▶ Exercise instructions
Identify every line in the entries below that contains the word "screenshot", and copy each such line in full. Case matters.

--

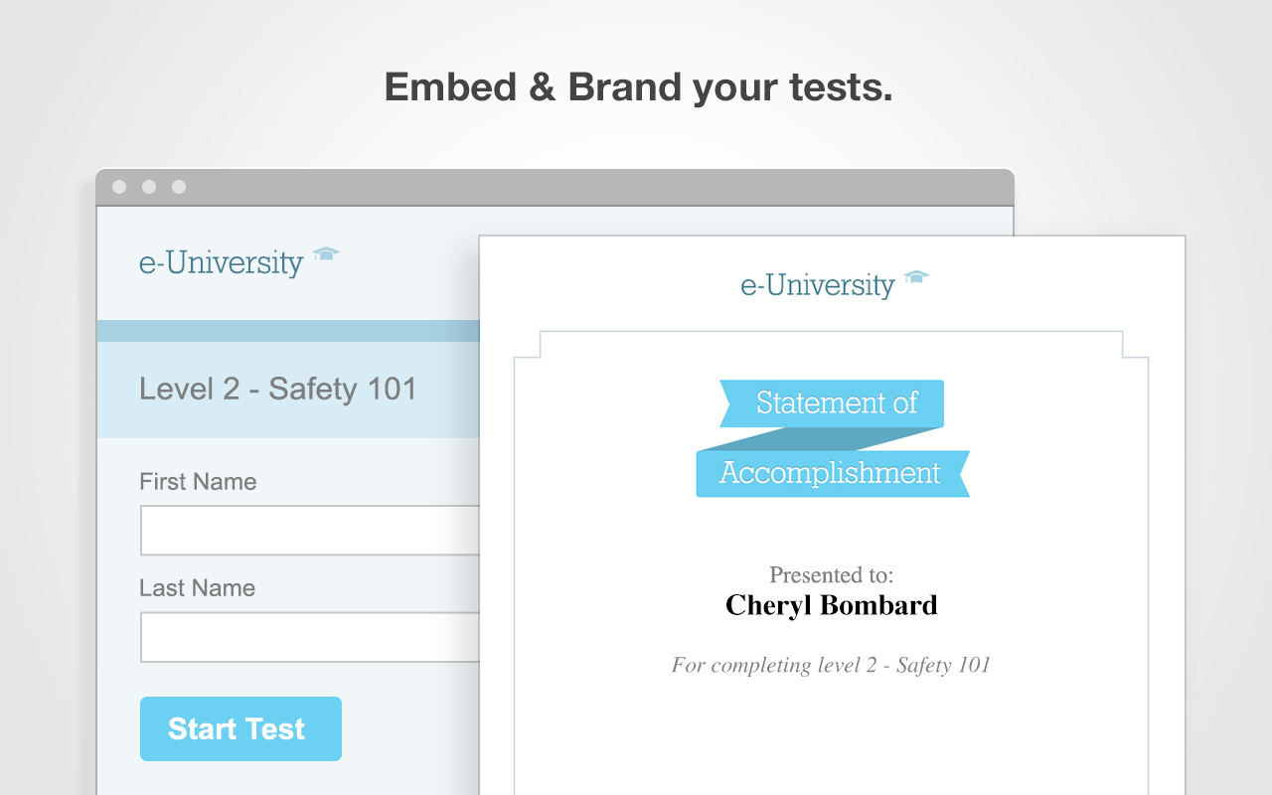Click the e-University logo text on the certificate

(817, 285)
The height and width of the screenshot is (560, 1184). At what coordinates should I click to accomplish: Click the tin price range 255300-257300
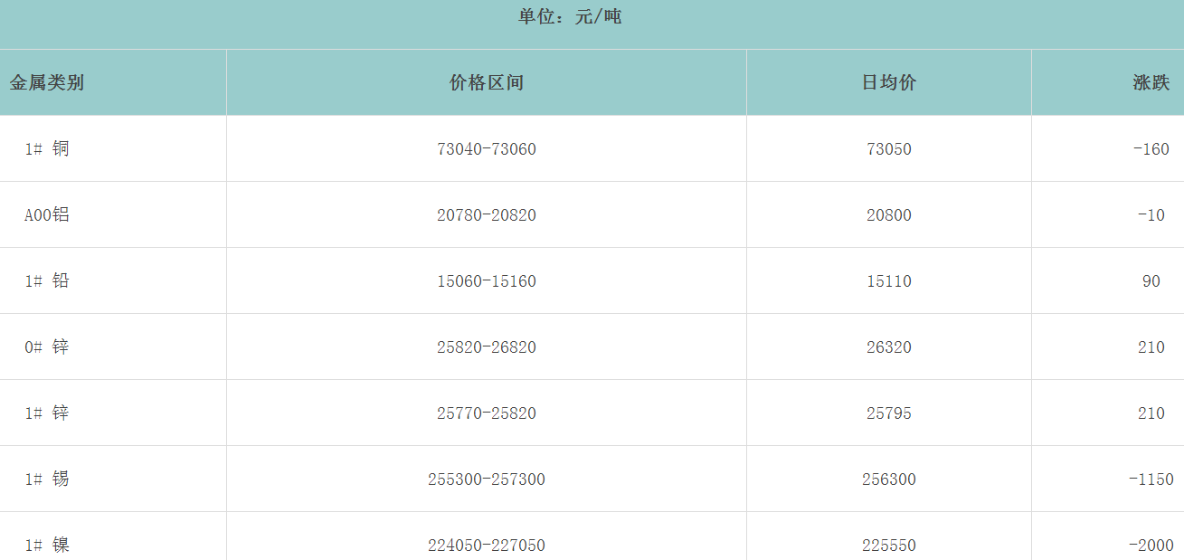(487, 479)
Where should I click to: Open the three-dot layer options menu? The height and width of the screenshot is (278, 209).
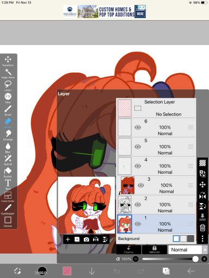click(202, 238)
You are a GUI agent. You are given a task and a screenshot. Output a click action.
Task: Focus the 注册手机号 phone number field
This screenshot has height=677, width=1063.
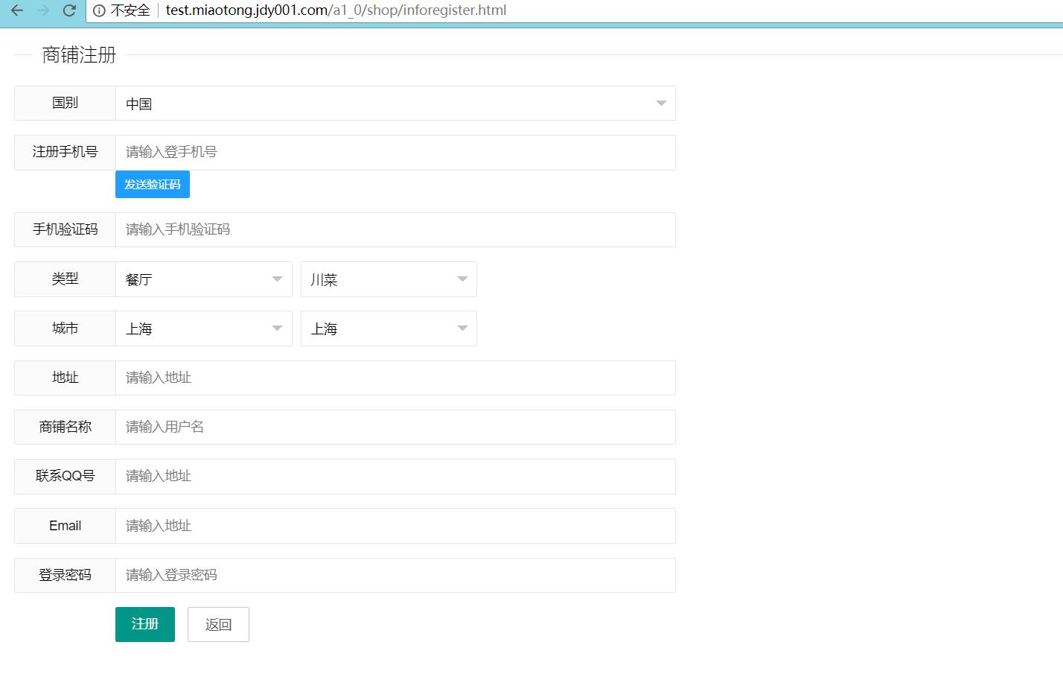(395, 153)
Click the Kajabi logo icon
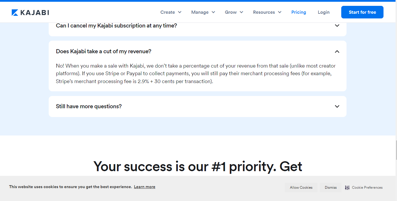Viewport: 397px width, 201px height. [x=15, y=12]
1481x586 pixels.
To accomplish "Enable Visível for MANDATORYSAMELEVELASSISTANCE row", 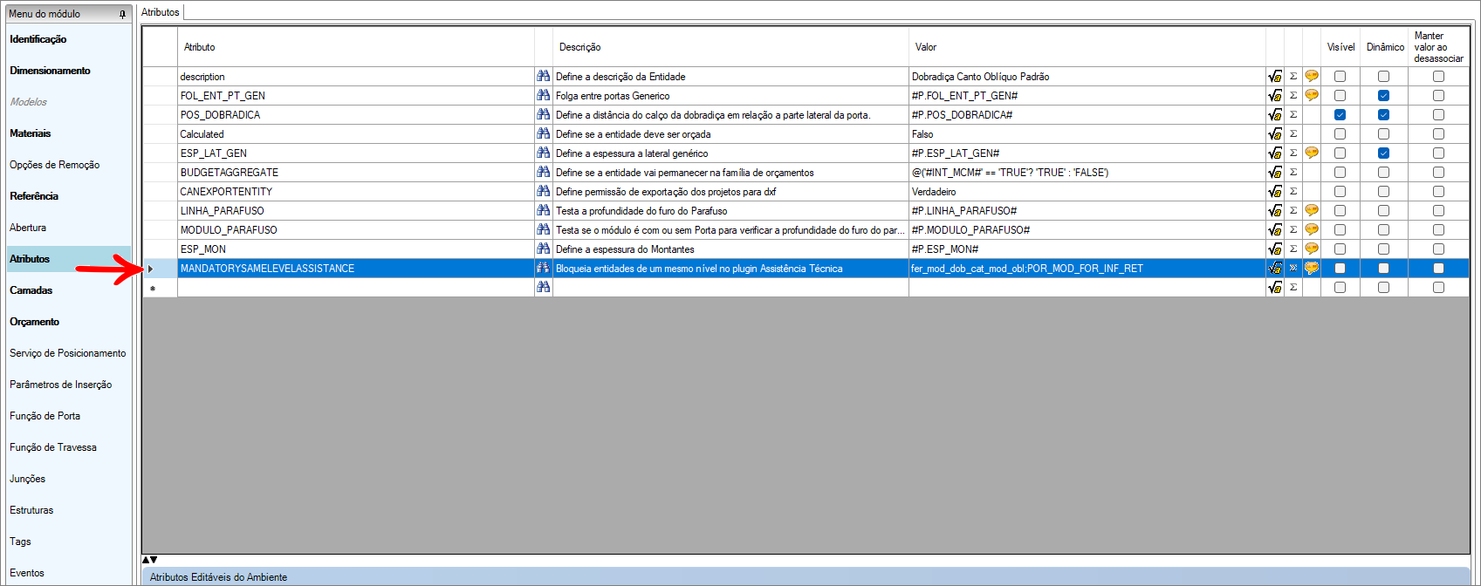I will tap(1340, 269).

--

▶ Written solution
The height and width of the screenshot is (560, 1184). At what coordinates should I click to accomplish: Click the tin price range 255300-257300
Where should I click to: Open the three-dot layer options menu? The height and width of the screenshot is (278, 209).
You are a GUI agent. You are given a task and a screenshot. Output a click action.
This screenshot has height=677, width=1063.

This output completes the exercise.